The question of incendiarism, says The Chronicle, is a growing question with insurance companies and ought to be a burning question, in a double sense, with the authorities charged with the duty of protecting society by the discovery and punishment of crime. What proportion of the something like $125,000 000 of fire loss for this year of our Lord 1891. is due to intentional burning, it is difficult to say with certainty, but that at least ten per cent is the result of guilty intention, will, we think, be generally conceded. Another considerable percentage is due to criminal carelessness, which, though not presenting the same moral aspect, is quite as bad in results to the fire insurance companies. To say nothing of the numerous cases revealed of late where individuals or gangs have deliberately set fires for revenge or pure cussedness, the burning of insured property by or at the instigation of the owners has become alarmingly common.

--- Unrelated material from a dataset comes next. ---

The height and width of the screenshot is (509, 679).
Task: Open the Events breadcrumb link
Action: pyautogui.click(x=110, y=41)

The pressing and practical question is how the crime shall be prevented or materially lessened. The companies themselves cannot adequately cope with it, for they are handicapped in advance by a mistaken prejudice in the public mind against any evidence of arson presented by the insuring company, the cry of interested motive being raised at once. That there are hundreds of cases where the company adjuster is perfectly convinced that the fires are of incendiary origin, though not capable of such proof as, furnished by the company, would serve to convict before the average jury, is well known.

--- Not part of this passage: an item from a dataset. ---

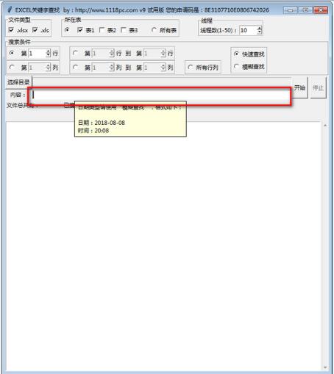Click the 选择目录 button
The image size is (334, 374).
point(18,82)
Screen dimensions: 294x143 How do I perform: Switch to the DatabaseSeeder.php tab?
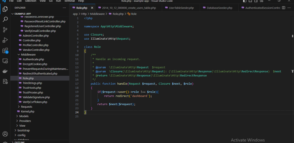[x=219, y=8]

It is, we think, becom.ng more and more obvious that investigation of all fires of uncertain origin, by the authority of the State, must he systematically entered upon before the work of he incendiary can be effectualy stayed. Mr. Hine, in his paper read before the Northwestern Fire Underwriters Association at Chicago recently, no doubt went to the root of this matter in his advocacy of a regular coroner’s quest instituted by the public authorities, whatever modification of his specific plan might be desirable in practice. Arson is a crime under the statutes, for which none too severe penalties are fixed. It is a distinct crime against society and a menance to its safety, as well as a fraud against insurance capital. Every fire kindled endangers not only the adjacent property of honest and innocent men, but puts human life in peril. How many of the fires in which human life, singly or in scores, has been sacrificed have been kindled by incendiary hands will never be known, but that grim death in its worst form often lurks in his midnight torch is beyond question.

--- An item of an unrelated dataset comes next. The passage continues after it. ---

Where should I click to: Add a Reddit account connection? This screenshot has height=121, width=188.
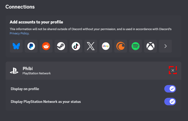click(46, 46)
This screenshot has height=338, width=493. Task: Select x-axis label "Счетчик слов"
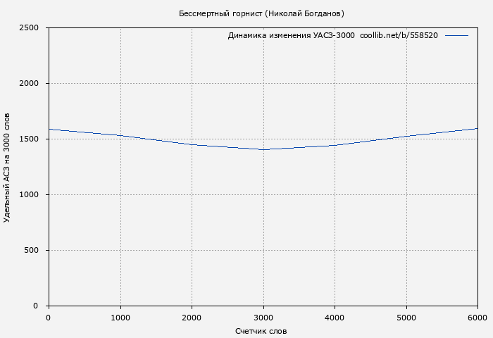pyautogui.click(x=261, y=331)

It is as much the duty of the State to hunt down and punish the man who. for personal gain, puts the match to his own property at the peril of the lives and property of his neighbors, as it is to hunt down and punish the footpad, who, also for personal gain, puts the pistol to the head of the traveler upon the highway. In motive there is no difference, in result the former may be the greater criminal. The present machinery of the law is obviously inadequate to deal with incendiarism. What is needed is a competent, honest, courageous official in every country or district, empowered to investigate and prononnee upon every fire about the origin of which uncertainty exists, just as the coroner is empowered to inquire into every death from uncertain cause. To be efficient he must be charged exclusively with this duty and no other, and have power to pursue inquiry upon judicial lines fully equal to that of the existing coroner. With such an official in every designated district in Canada and in the United States, incendiarism might soon come to be regarded as a crime, with the terrors of its attendant penalty, instead of a profitable pastime. But how shall such a desirable arrangement be brought about ? Just as other needed reforms are brought about—by agitation ; by writing about it, and talking about it, and educating the public mind on the subject. It is only necessary, we believe, for the people, including the law makers, to realize fully the gravity of this unchecked peril in order to apply the remedy. Investigaiion and reflection by an intelligent public must, in the light of facts, be followed by conviction, and conviction be followed by action. So far as the city of Montreal is concerned, we are glad to say that fire marshals appointed by the city council have done good work, as some recent convictions of incendiaries attest.